Text segment:
MATH21400 Applied Probability 2 and MATH34910 Bayesian Modelling A



School/department School of Mathematics
Faculty Faculty of Science

Description including Unit Aims

Unit aims

This unit will build on the material covered in Bayesian Modelling A, both by extending the range of models considered to include hierarchical specifications, and by deriving probabilistic algorithms that enable the practical use of Bayesian methods in a very broad range of applications.

General Description of the Unit

Much of the real advantage of the Bayesian approach to statistical modelling and inference, as compared to classical approach, is only seen when dealing with the slightly more complex situations encountered in this unit. Hierarchical models allow us to model situations where we simultaneously analyse different groups of data (for example, mortality statistics in different hospitals, or growth data in different children), and where the parameters describing the groups can be assumed to be similar - that is, not identical but not completely unrelated either.

Problem details:
Answer these questions using the unit description above:
1. Which school is the unit offered by?
2. The unit builds on material covered in which other unit?
3. What two examples of grouped data does the unit description give for hierarchical models?

Listed entries:
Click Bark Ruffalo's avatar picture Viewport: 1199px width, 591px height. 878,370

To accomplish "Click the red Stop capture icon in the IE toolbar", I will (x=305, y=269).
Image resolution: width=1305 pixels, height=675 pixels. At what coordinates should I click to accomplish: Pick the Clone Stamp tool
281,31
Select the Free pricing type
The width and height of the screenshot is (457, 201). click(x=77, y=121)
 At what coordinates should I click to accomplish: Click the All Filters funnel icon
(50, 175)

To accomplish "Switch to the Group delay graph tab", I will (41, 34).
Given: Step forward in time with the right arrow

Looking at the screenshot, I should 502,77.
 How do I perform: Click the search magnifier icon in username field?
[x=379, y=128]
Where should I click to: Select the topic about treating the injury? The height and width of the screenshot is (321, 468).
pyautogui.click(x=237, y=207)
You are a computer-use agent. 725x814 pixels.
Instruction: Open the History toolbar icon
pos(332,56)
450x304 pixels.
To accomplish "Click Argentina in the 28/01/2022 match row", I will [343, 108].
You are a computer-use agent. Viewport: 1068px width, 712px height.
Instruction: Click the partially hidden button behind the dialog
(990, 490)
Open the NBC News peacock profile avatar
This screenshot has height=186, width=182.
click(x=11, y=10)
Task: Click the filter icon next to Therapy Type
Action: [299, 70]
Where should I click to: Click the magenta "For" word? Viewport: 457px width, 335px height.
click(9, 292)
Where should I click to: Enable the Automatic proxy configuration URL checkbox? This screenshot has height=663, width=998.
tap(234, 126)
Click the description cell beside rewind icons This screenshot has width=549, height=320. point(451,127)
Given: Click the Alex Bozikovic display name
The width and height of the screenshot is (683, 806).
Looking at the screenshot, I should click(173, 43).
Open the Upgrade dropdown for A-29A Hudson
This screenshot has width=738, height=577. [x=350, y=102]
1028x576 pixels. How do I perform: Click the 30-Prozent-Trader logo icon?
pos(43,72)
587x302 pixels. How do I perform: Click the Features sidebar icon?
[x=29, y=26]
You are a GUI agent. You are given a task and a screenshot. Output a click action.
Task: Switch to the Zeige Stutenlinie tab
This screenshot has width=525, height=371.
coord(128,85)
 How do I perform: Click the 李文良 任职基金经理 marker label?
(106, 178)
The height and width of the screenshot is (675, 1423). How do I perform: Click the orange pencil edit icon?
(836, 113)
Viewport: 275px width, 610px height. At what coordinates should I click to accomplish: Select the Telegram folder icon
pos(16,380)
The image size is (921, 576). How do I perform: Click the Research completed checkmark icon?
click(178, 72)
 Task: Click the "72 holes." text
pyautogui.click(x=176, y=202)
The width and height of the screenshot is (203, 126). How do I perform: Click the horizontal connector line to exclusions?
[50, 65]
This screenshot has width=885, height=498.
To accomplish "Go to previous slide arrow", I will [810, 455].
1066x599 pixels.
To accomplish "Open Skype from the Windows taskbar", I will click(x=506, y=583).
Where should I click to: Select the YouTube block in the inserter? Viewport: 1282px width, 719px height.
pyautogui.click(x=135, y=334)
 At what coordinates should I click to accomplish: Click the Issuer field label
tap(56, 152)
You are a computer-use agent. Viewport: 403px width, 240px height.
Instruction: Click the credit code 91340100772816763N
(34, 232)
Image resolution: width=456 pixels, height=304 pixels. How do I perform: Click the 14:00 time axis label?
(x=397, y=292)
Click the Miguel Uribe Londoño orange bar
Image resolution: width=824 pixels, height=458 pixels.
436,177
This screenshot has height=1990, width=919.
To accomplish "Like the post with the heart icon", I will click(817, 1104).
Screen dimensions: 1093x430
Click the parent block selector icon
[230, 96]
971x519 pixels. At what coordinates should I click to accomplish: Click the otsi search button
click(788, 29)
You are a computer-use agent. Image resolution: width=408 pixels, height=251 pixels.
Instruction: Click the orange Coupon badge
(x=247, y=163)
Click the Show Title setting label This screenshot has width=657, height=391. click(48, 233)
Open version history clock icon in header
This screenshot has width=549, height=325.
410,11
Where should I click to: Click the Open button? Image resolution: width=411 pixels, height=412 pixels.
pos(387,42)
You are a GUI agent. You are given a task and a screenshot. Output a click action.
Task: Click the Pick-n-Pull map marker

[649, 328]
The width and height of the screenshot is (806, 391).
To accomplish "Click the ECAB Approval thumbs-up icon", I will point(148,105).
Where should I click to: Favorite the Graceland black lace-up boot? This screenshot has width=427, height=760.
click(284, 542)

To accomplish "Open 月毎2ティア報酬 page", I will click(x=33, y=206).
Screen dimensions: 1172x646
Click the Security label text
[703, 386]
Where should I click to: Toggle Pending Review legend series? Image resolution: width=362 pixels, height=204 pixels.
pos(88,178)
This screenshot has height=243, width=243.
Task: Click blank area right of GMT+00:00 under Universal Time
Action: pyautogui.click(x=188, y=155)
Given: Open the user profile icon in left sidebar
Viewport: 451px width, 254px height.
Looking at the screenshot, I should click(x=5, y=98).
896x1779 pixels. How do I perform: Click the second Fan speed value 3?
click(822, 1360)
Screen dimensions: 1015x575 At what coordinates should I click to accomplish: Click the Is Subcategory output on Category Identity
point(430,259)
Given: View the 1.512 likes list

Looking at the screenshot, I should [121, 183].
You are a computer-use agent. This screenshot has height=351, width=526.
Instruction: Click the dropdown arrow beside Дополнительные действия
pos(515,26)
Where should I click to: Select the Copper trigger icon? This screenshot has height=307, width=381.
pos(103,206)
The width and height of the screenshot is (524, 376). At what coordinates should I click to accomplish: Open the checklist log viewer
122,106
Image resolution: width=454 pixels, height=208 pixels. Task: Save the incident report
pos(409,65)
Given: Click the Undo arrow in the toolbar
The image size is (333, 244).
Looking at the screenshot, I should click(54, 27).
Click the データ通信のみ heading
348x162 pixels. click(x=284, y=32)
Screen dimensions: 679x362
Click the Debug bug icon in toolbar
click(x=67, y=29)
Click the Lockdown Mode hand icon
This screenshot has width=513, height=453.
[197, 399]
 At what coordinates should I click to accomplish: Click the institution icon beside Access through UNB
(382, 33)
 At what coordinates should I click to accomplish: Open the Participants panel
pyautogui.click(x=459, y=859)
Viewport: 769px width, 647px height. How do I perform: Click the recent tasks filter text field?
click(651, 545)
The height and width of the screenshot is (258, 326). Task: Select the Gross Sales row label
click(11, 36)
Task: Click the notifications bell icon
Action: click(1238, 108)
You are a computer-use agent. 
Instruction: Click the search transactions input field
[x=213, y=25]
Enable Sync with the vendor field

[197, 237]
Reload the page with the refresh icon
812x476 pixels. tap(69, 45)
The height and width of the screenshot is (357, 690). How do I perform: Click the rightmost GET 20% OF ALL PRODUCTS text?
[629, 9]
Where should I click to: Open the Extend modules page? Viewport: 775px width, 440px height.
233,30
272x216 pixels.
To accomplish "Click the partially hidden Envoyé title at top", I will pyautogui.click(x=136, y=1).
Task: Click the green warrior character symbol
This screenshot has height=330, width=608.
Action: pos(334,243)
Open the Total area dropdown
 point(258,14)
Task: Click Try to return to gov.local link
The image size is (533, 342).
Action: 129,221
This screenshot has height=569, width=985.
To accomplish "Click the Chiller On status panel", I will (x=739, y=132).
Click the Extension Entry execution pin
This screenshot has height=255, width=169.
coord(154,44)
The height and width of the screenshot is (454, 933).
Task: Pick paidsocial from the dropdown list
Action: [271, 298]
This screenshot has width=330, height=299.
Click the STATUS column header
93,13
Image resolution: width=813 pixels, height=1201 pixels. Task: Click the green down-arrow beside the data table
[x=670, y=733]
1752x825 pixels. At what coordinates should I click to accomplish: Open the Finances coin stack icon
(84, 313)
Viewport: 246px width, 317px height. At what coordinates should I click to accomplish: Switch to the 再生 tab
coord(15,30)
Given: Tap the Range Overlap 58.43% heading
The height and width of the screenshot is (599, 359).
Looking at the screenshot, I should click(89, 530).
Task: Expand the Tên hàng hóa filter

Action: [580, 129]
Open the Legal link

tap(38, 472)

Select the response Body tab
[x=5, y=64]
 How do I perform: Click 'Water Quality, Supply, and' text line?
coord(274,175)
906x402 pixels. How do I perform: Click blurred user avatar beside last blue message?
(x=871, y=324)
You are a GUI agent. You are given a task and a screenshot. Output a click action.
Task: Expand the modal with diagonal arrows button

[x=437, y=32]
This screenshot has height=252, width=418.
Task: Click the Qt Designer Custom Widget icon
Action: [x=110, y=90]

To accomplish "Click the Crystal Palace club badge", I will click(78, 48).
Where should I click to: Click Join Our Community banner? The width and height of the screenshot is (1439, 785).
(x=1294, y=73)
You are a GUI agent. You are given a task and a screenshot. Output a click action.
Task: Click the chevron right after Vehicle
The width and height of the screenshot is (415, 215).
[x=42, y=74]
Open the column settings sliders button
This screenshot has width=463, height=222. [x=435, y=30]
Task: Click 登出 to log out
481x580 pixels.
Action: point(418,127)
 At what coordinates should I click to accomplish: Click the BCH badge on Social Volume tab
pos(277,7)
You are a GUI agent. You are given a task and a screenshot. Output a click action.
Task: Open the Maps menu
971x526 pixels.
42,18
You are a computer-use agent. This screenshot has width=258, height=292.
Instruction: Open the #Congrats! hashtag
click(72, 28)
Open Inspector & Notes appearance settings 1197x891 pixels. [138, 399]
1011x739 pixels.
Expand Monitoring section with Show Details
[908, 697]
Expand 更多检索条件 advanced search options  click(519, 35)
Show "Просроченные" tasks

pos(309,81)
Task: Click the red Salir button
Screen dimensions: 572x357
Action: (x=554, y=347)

Task output:
1. The School of Mathematics.
2. Bayesian Modelling A.
3. Mortality statistics in different hospitals and growth data in different children.